Dr. Straus reviewed existing research on academic medicine leadership training programs to examine which types of programs are most effective and what are their outcomes.

"Teaching hospitals are developing such programs and investing significant resources, including faculty time and money, yet we found a remarkable paucity of literature that presents the benefits of such leadership training," said Dr. Straus, a geriatrician and director of knowledge translation at the hospital's Li Ka Shing Knowledge Institute.

"We found that leadership programs have modest at best effects on the yardsticks that matter most to teaching hospitals, including advancement in leadership ranks and ability to publish papers in peer-reviewed journals.

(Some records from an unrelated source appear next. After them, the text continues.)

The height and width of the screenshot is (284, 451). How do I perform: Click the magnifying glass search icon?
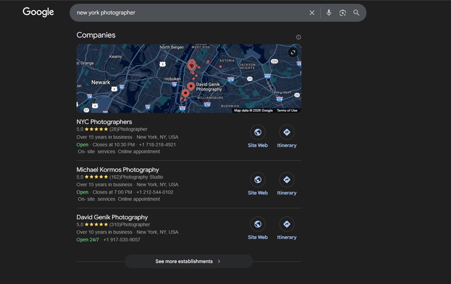coord(357,13)
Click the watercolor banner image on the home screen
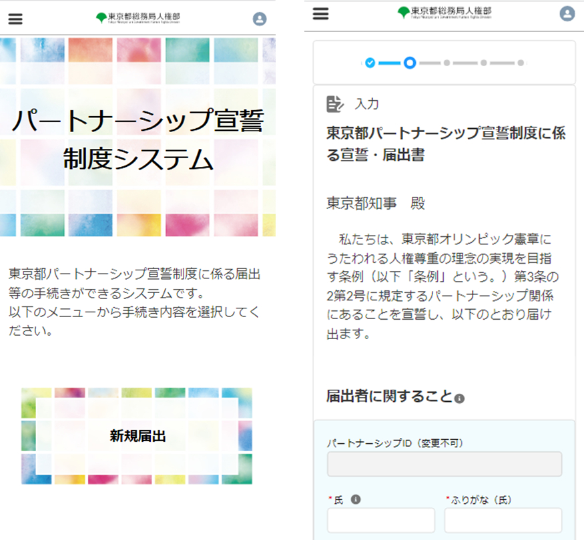 tap(137, 133)
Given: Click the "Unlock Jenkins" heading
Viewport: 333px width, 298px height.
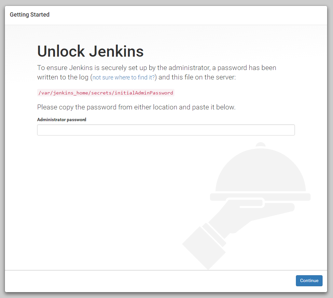Looking at the screenshot, I should point(90,51).
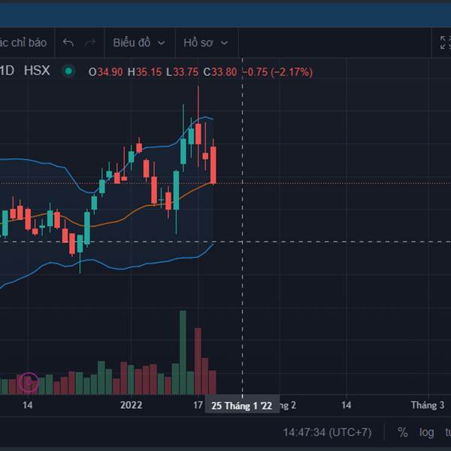
Task: Toggle the log price scale
Action: (427, 432)
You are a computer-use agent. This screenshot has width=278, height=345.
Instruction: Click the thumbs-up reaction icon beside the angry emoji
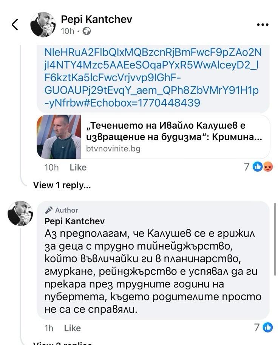click(258, 166)
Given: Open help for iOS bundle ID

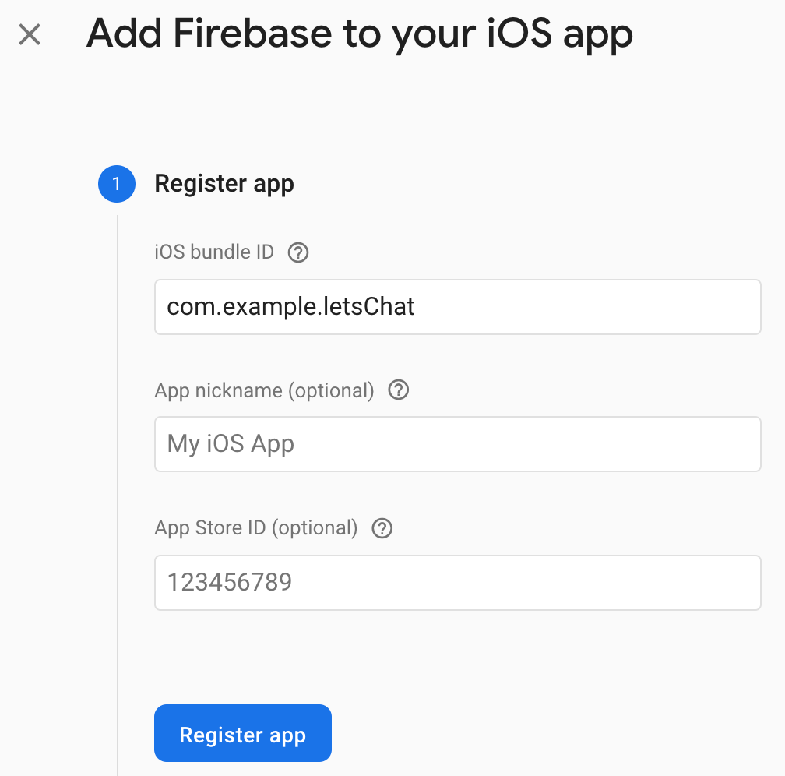Looking at the screenshot, I should click(x=297, y=252).
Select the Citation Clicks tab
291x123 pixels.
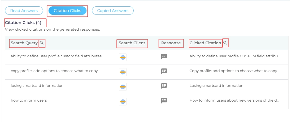tap(67, 11)
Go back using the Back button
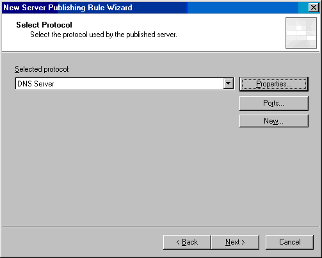 (187, 242)
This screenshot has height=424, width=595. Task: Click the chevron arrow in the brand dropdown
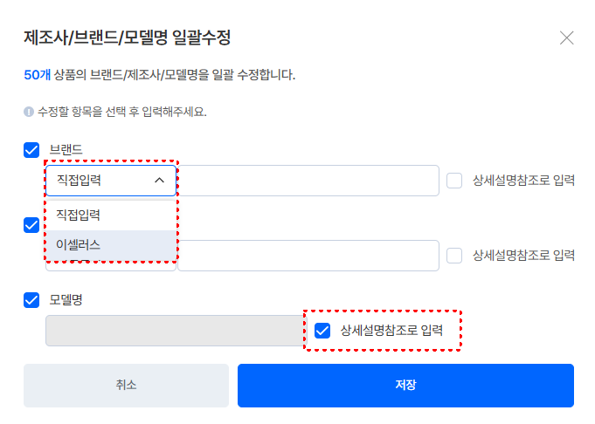pos(159,181)
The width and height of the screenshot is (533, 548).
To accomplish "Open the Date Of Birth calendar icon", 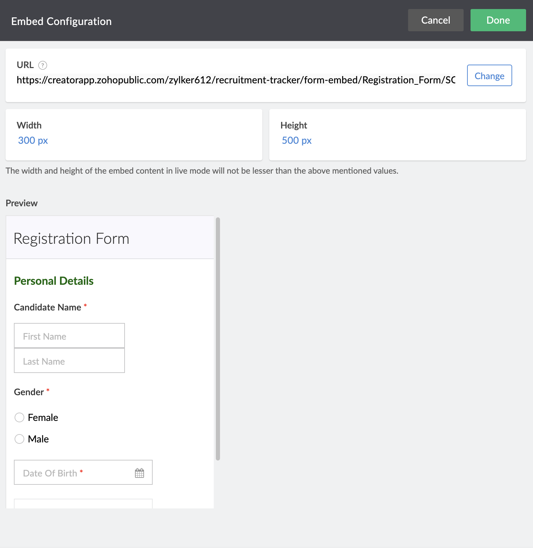I will [139, 473].
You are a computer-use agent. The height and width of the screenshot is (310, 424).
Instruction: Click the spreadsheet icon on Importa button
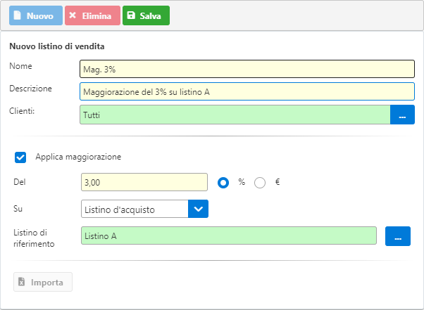(21, 281)
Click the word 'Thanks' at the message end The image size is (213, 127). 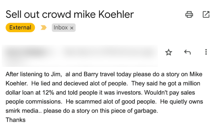tap(16, 120)
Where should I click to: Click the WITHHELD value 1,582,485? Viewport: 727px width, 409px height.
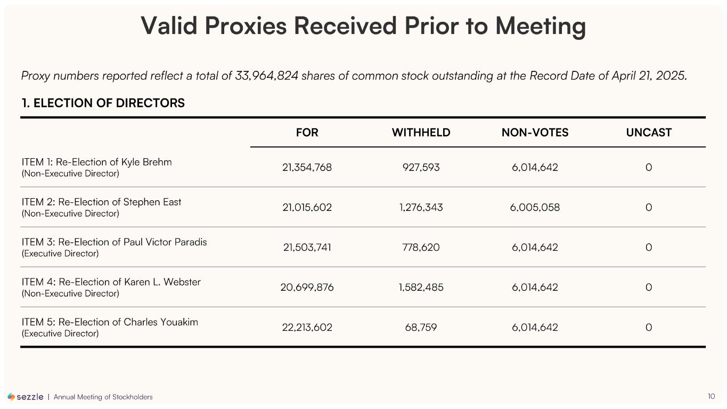click(421, 287)
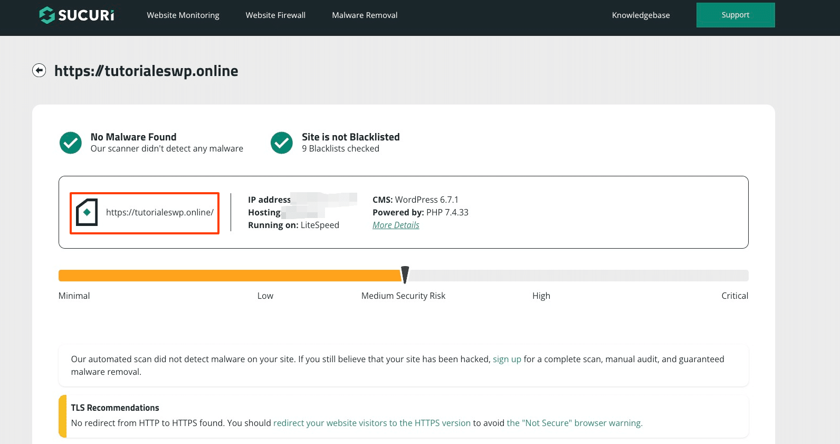
Task: Click the https://tutorialeswp.online/ URL in the info box
Action: click(x=159, y=212)
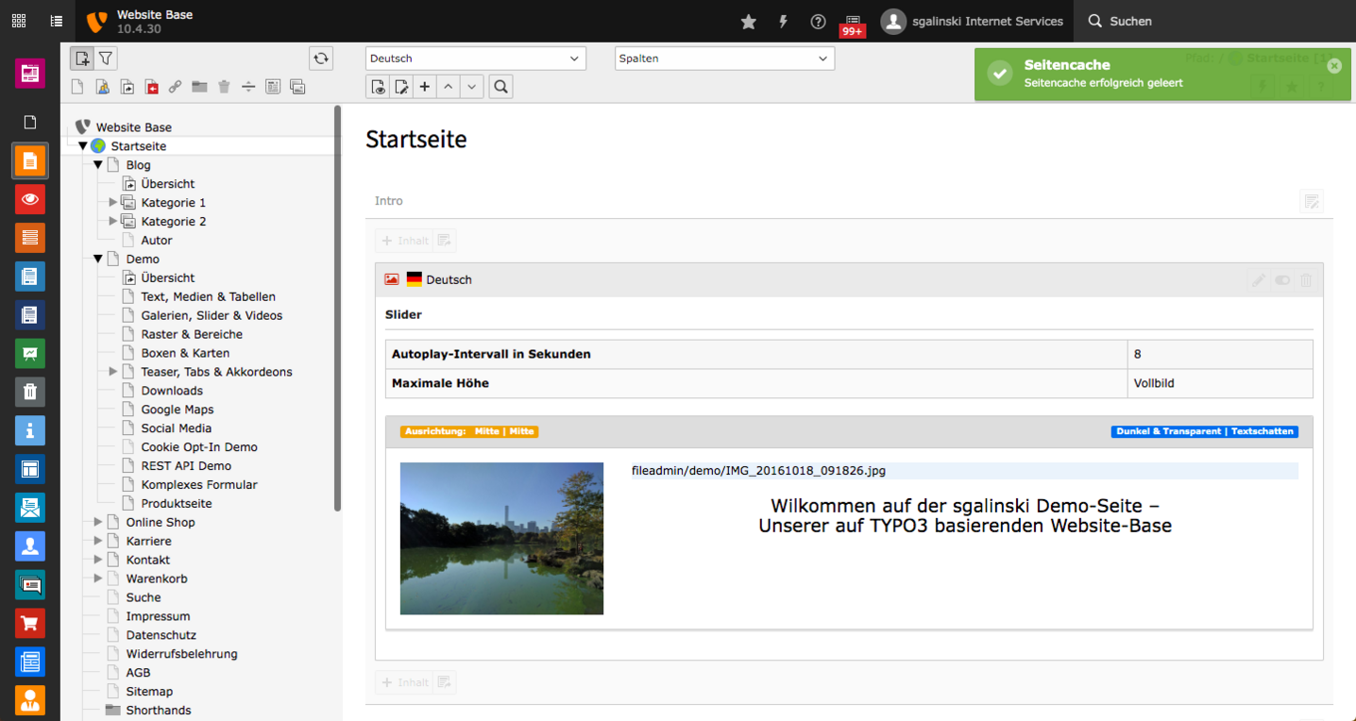
Task: Open bookmarks via the star icon in top bar
Action: [x=748, y=21]
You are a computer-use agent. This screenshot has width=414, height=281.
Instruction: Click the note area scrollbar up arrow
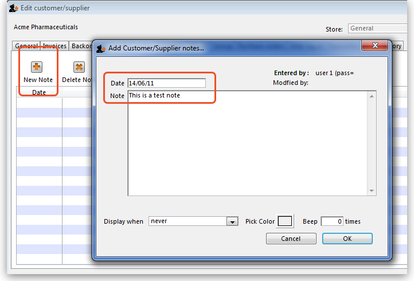[372, 96]
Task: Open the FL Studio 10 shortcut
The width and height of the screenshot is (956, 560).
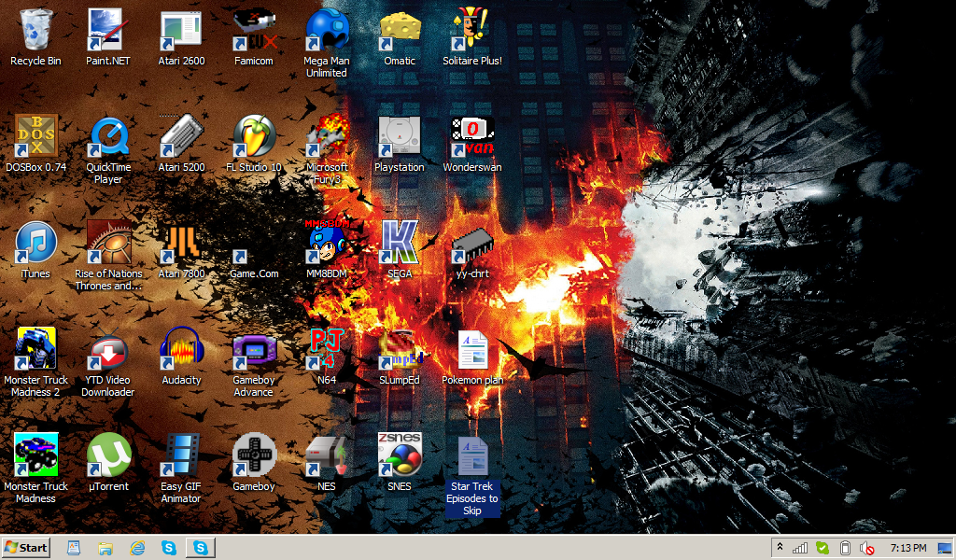Action: point(254,136)
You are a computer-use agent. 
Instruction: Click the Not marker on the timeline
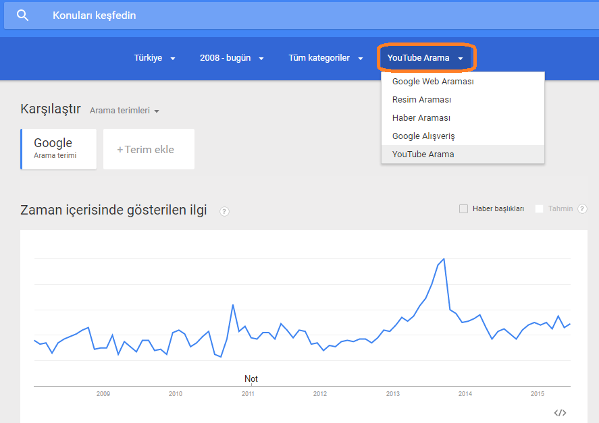pos(251,378)
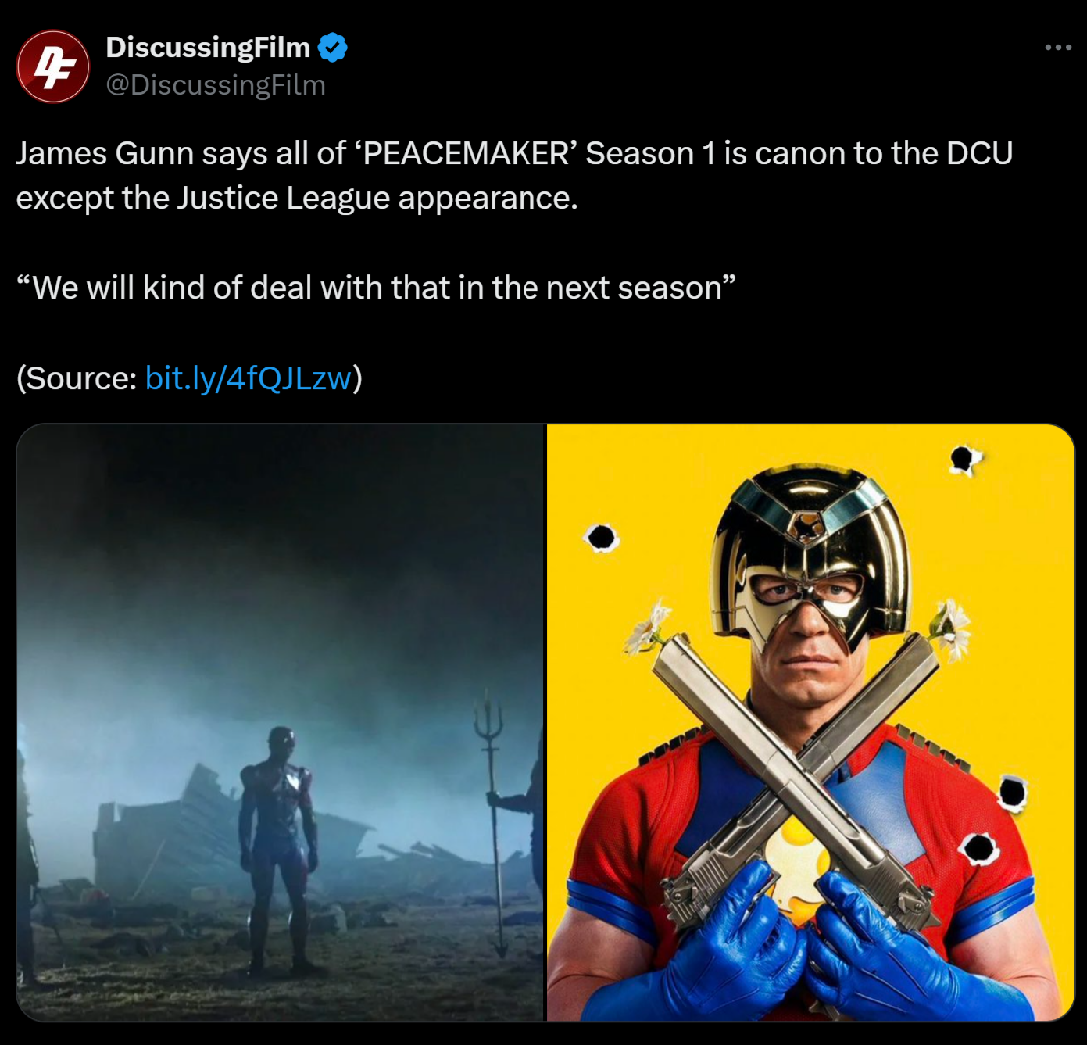Open the Justice League silhouette image
The height and width of the screenshot is (1045, 1087).
click(x=280, y=722)
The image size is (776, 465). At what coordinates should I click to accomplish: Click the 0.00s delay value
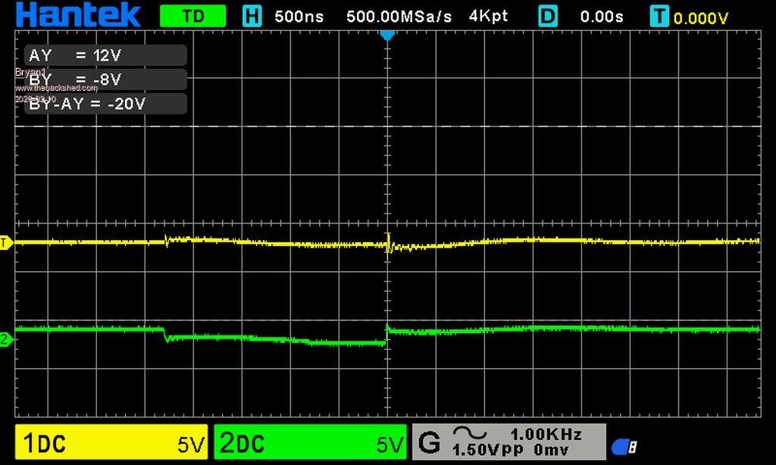pos(602,16)
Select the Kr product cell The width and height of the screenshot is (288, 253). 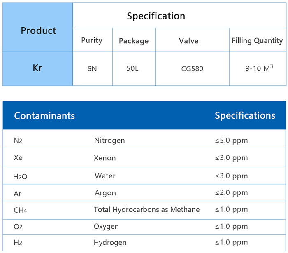tap(37, 68)
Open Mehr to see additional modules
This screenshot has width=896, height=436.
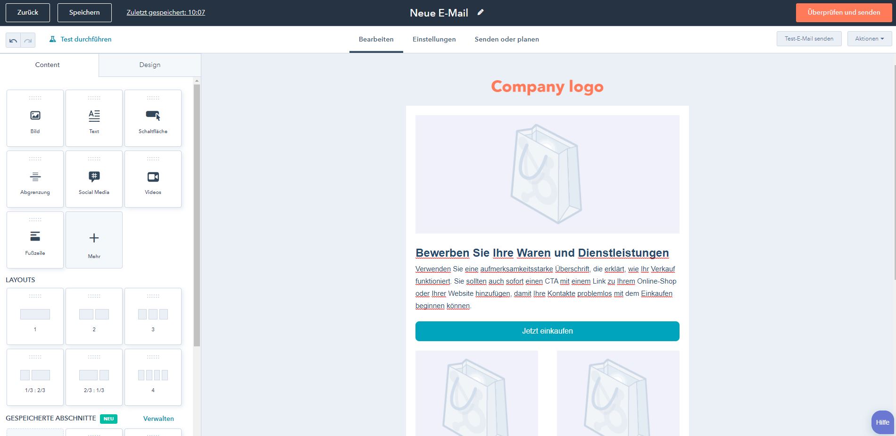point(93,240)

We have no measurable evidence it's better to have leadership programs or do nothing."

One of their main findings was that more work needed to be done to evaluate which programs work and why.

"In these times of increasing demands on AMCs to manage complex care in a constrained economic environment, effective leaders are essential," Dr. Straus said. "It is likely that leadership programs will continue to be developed and implemented at significant cost to the institutions and individuals participating. High-quality studies will allow the medical community to share best practices and hone interventions to make them maximally effective."

Dr. Straus noted that many academic medical centres have lacked women in senior leadership roles. In 2000, only three women served as the chair of a department of medicine at a U.S. or Canadian medical school, and she said not much has changed since. One of the paper's co-authors, Dr. Wendy Levinson, has been chair of the Department of Medicine at the University of Toronto since 2004. Dr. Catharine Whiteside has been dean of the U of T's Faculty of Medicine since 2005.

A report last year by the Council of Canadian Academies highlighted the underrepresentation of women in the highest ranks of academic research careers in all fields.

"The paucity of women in leadership positions makes it difficult for other women to envision themselves as leaders," the council said in its report. "The paucity of women in leadership positions can also make it difficult for women to become leaders. The higher in the ranks one looks, the fewer women are present in comparison to men in positions such as full professors and presidents of universities, leaders of government agencies, and CEOs of private sector companies. Mentorship and sponsorship initiatives provide women with role models who defy gendered expectations and offer advice and support."